Church Hill food is heavily biased to Stewart Island and Southland and that is something we don’t need to apologise for, after all, we are surrounded by some of the best produce in the world.
New Zealand is a truly blessed nation when it comes to produce. When you combine the produce with a desire to produce quality cuisine, in a quality setting, with friendly and personal service you get a restaurant like Church Hill. We are very proud of where we have taken our restaurant and invite you to share it with us during your time on Stewart Island.
All the food we serve is made in house, except where we cant make it of course, and we love our food to have a story. We try to have a personal connection to making it, growing it, sourcing it from local fisherman or divers, or maybe it was caught by my uncle on the west coast. If you ask about our food we can tell you everything about it.; what is in it and where we got it. We try to make it as accessible as possible to all diners so we make things gluten free where possible, and since we make it fresh we can adjust to the needs of the guests as much as possible.
All prices listed on our website and menus are in New Zealand dollars (NZD)
Recently added products
As part of our commitment to improving our business we are always looking at new products that showcase our region and country.
If we come across products that we enjoy and feel would be good for our guests then we introduce them to our range.
Some recent additions include:
- Grasshopper Rock Pinot Noir - this pinot is made from 100% Central Otago grapes.
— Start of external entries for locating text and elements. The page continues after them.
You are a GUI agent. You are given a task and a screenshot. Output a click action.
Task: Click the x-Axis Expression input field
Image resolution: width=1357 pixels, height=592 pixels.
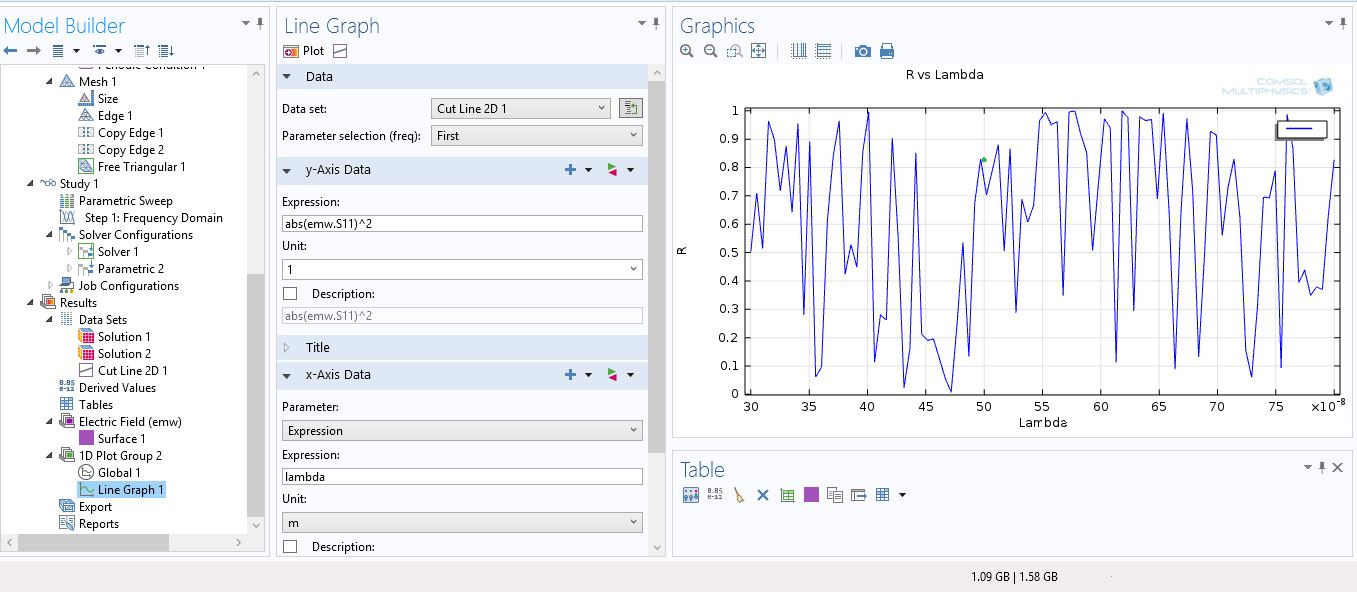coord(462,477)
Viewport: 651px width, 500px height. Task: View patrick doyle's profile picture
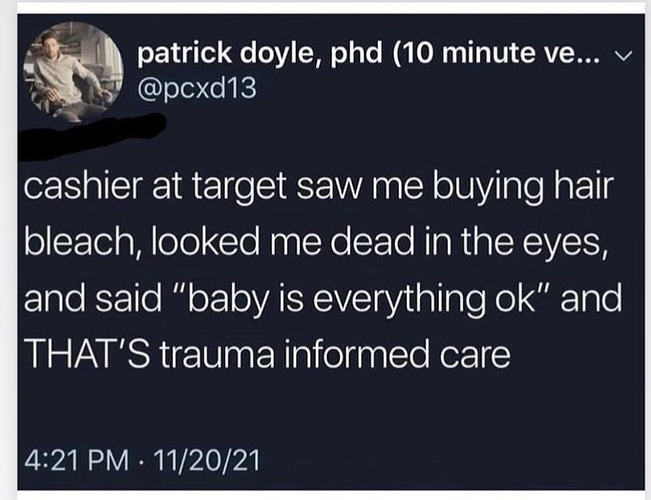(x=73, y=71)
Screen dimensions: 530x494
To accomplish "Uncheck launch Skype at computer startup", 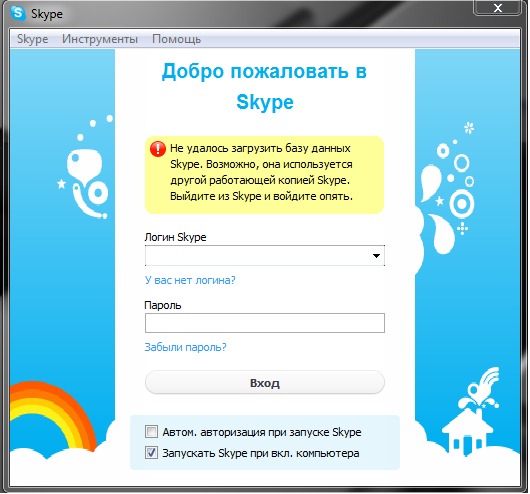I will click(x=151, y=453).
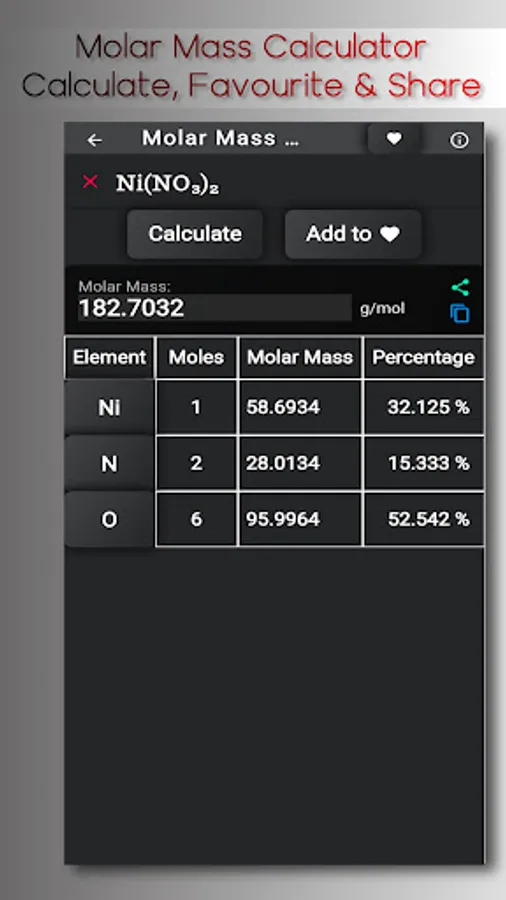Tap the Ni element button
This screenshot has width=506, height=900.
pyautogui.click(x=109, y=408)
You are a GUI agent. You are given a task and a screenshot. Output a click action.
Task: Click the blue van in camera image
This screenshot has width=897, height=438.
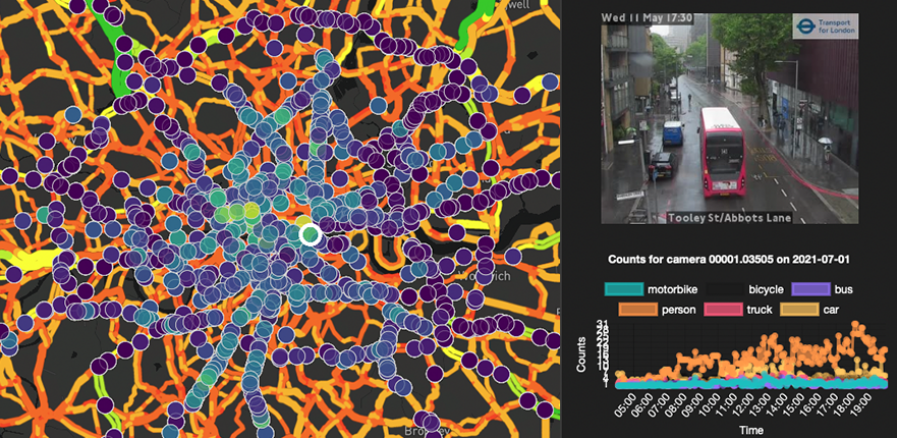pos(673,133)
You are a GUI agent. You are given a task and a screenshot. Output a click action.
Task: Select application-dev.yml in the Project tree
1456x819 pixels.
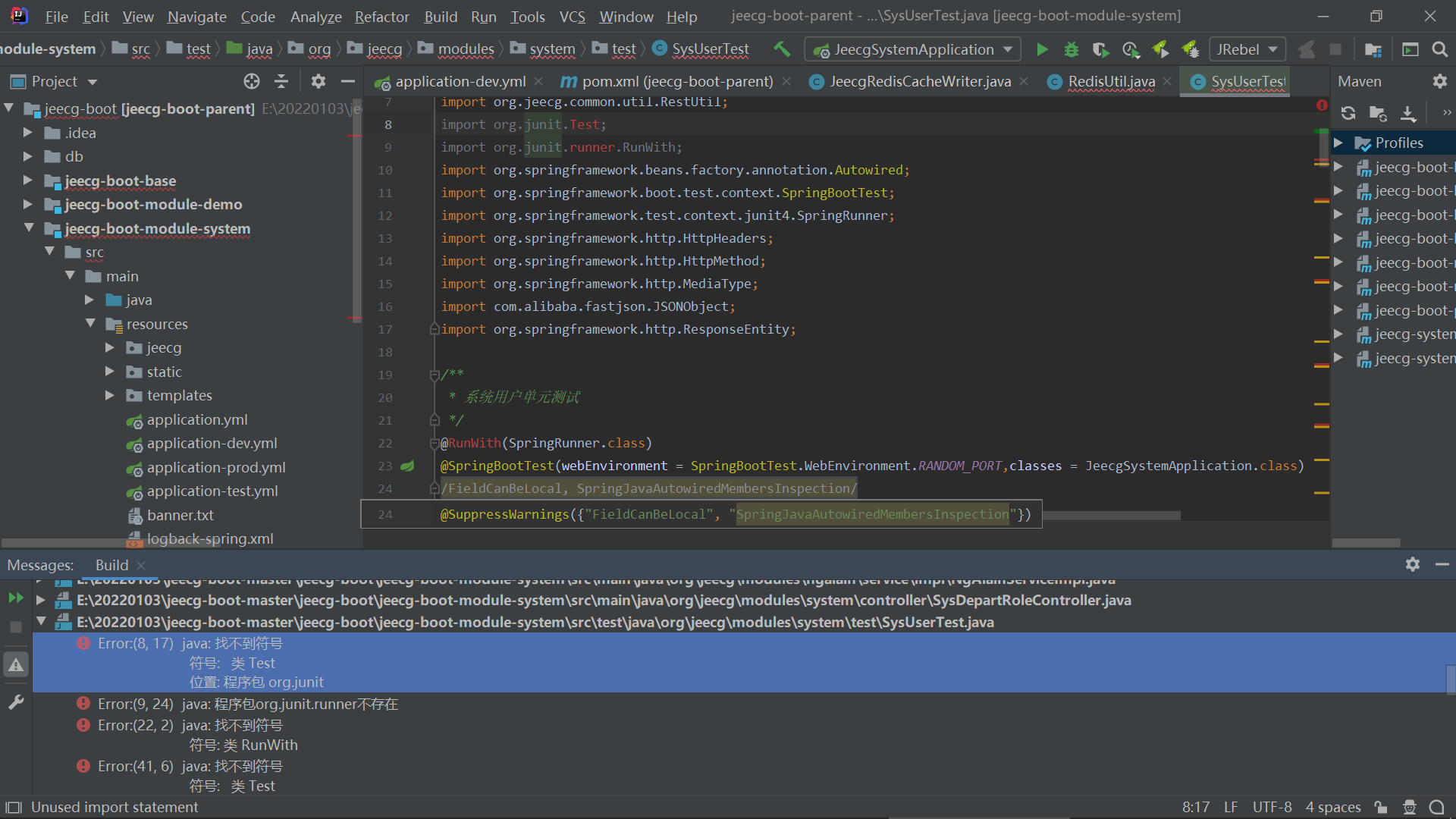(x=212, y=443)
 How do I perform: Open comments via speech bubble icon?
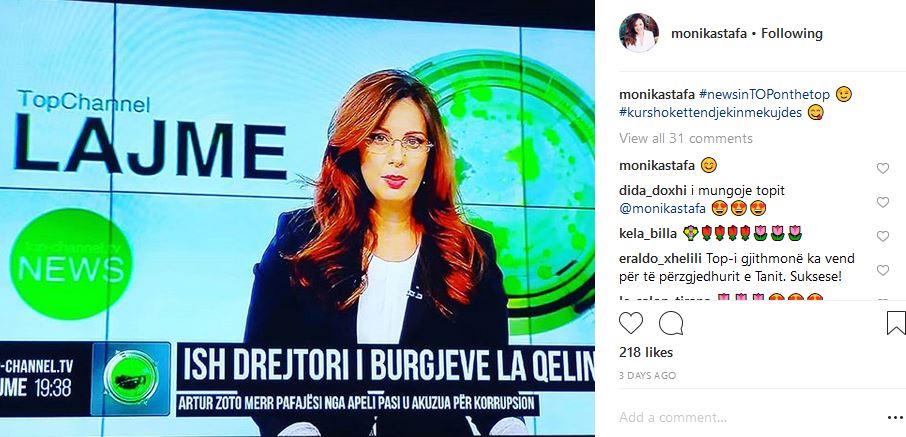(671, 323)
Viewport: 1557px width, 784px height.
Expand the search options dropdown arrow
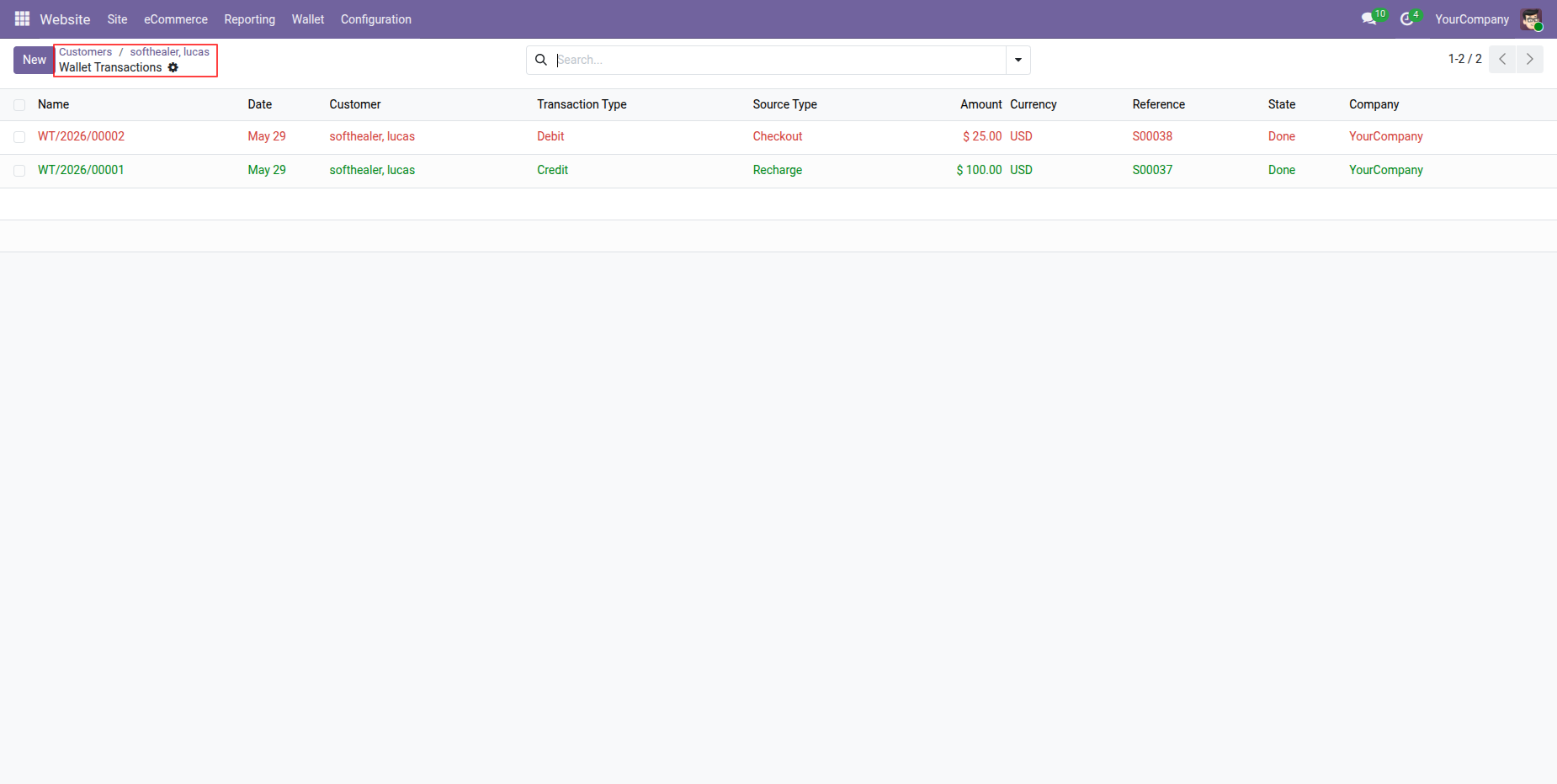1018,60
A lovely drink and we have it by the glass and bottle.
- Oyster Bay Rose - a lovely rose made from excellent South Island pinot grapes.
- Copperhead Road Distillery Vodka - we love having NZ produced products and will never stop proudly supporting NZ made.
- Starward Whisky - our first Australian whisky on offer.
- Bushmills 16YO Whisky - a triple distilled whisky from Ireland with beautiful ruby colour.
- Thomson South Island Peat Whisky - another kiwi product with roots in the south island.